* _ФРАГМЕНТ ТЕКСТА_
※ ※ ※
Сразу же после революции 1917 года Грузия обрела независимость от большевистского Петрограда и от России — о чем она мечтала вот уже двести лет… Присоединение к царской России в конце восемнадцатого века, о котором просил грузинский царь-христианин, было хитро использовано Петербургом. С независимостью маленькой страны было быстро покончено, как и с династией грузинских царей, и Грузинское королевство вошло в состав Российской империи как провинция. Этот обман и оскорбление, нанесенные христианской Россией стране, жаждавшей под ее крылом спастись от ислама, никогда не были забыты. Поэтому память о независимой Грузии здесь жива до сих пор.

Социал-демократическая партия меньшевиков противостояла здесь партии Ленина несколько лет, но в беспощадном кровопролитии (также не забытом здесь) Грузия была вновь присоединена к большевистской России. Но мечта о независимости будущей Грузии никогда здесь не умирала, только крепла…

История не уникальная, а скорее, типичная почти для всех национальных окраин России. Чувства по отношению к Москве, испытываемые сегодня украинцами, эстонцами, литовцами, армянами, узбеками, таджиками, немногим более отличны от чувств грузинов. Все это я, конечно, знала из книг. Но теперь — мы жили здесь, и эти чувства стали нашими: тут не было никаких сомнений! Мы были, конечно, с Грузией против тех, там, «на севере», как здесь говорят. И комический характер северного обитателя, «чукчи», популярного здесь в анекдотах, всегда несет подтекст негативного отношения к «северянам».

Однако север — правит, посылает указы и руководит. Так же и в нашем случае. Принятая из вежливости местным в то время главой партии Эдуардом Шеварднадзе, я сразу же поняла, что он будет во всем следовать Москве. Москва разрешала нам быть здесь — и Шеварднадзе не протестовал. Отменят разрешение — он, безусловно, не предоставит нам своего гостеприимства. Поэтому нам давали понять, что следует прежде всего не противоречить желаниям Москвы. То же делал во всех отношениях и сам Шеварднадзе. Ничего такого, конечно, мне не было сказано. Но я хорошо знаю эту среду, и весь подтекст в речах партийных работников. Он напомнил мне, что следует «скорее войти в коллектив и начать делать переводы». Это было то, чего от меня желали в Москве.
※ ※ ※
* _ЗАДАНИЕ 1_
Определите, согласуются ли с фрагментом три утверждения ниже; для каждого ответьте «да» или «нет» и процитируйте решающие слова фрагмента.
(a) Присоединения Грузии к России в конце восемнадцатого века просил грузинский царь.
(b) Меньшевики противостояли партии Ленина несколько десятилетий.
(c) Эдуард Шеварднадзе в то время возглавлял местную партию.
* _ЗАДАНИЕ 2_
Ответьте по фрагменту на три вопроса:
(a) После какого события Грузия обрела независимость?
(b) Как называют комического северного обитателя из местных анекдотов?
(c) Что Шеварднадзе напомнил сделать?
* _ЗАДАНИЕ 3_
Назовите все народы, чьи нынешние чувства к Москве фрагмент сопоставляет с чувствами грузин.
Опирайтесь только на фрагмент текста.

* _ИСХОДНЫЕ ДАННЫЕ_
※ ※ ※
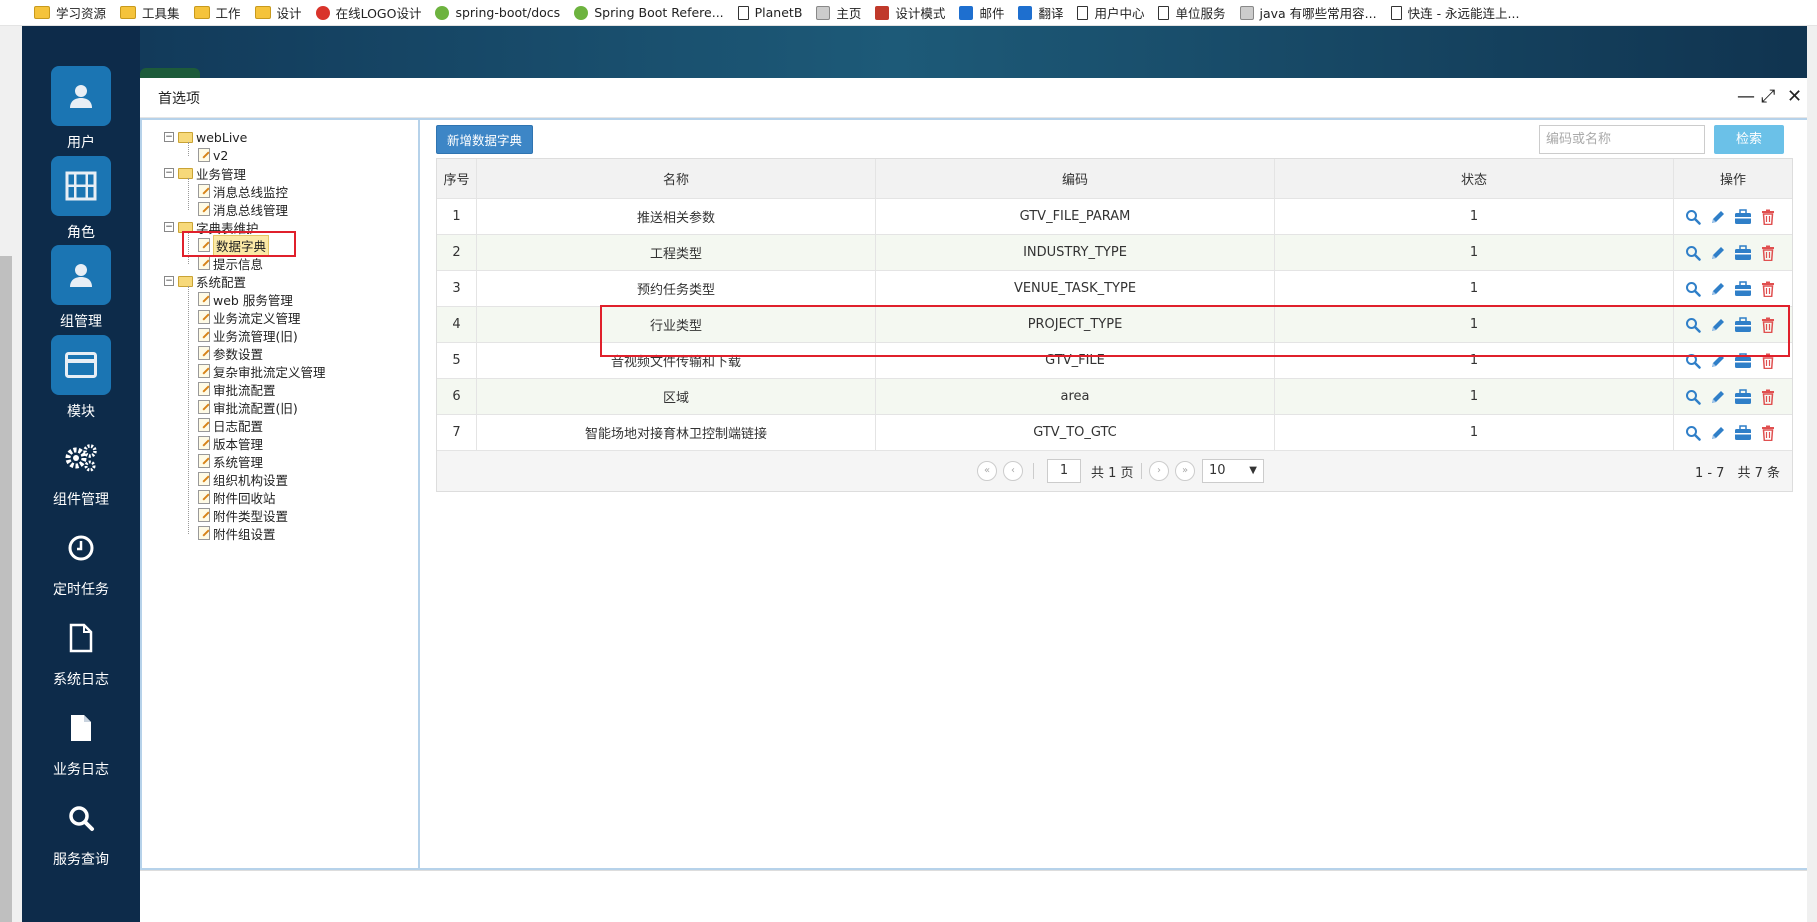 The height and width of the screenshot is (922, 1817). I want to click on window-scrollbar, so click(1812, 474).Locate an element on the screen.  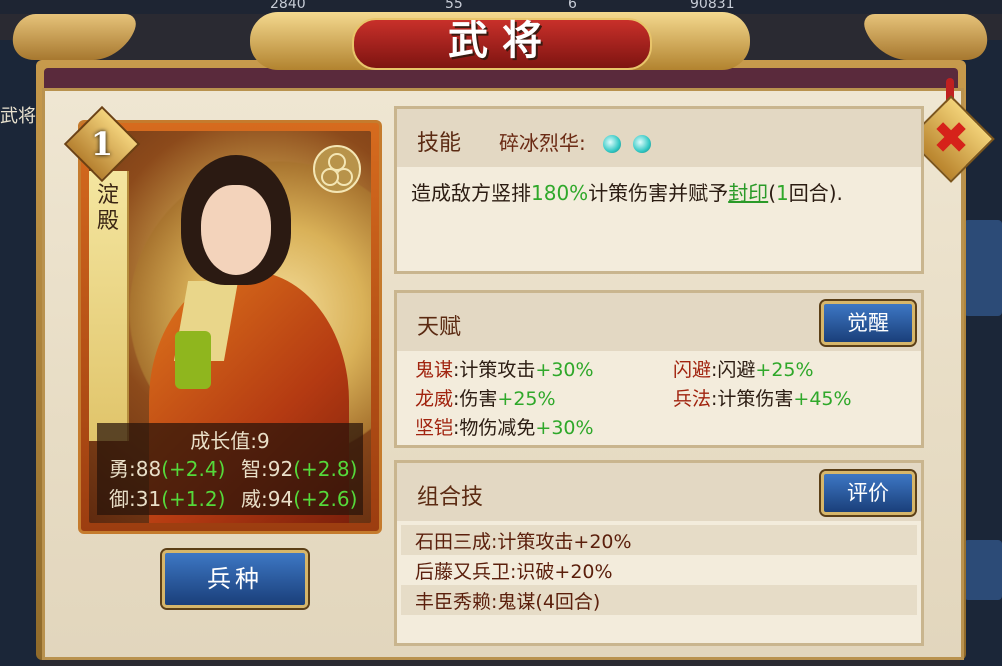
※ ※ ※
* _РЕШЕНИЕ 1_
(a) Да: «о котором просил грузинский царь-христианин».
(b) Нет: «противостояла здесь партии Ленина несколько лет».
(c) Да: «местным в то время главой партии Эдуардом Шеварднадзе».

* _РЕШЕНИЕ 2_
(a) Сразу после революции 1917 года.
(b) «Чукча».
(c) Поскорее войти в коллектив и начать делать переводы.

* _РЕШЕНИЕ 3_
Украинцы, эстонцы, литовцы, армяне, узбеки, таджики.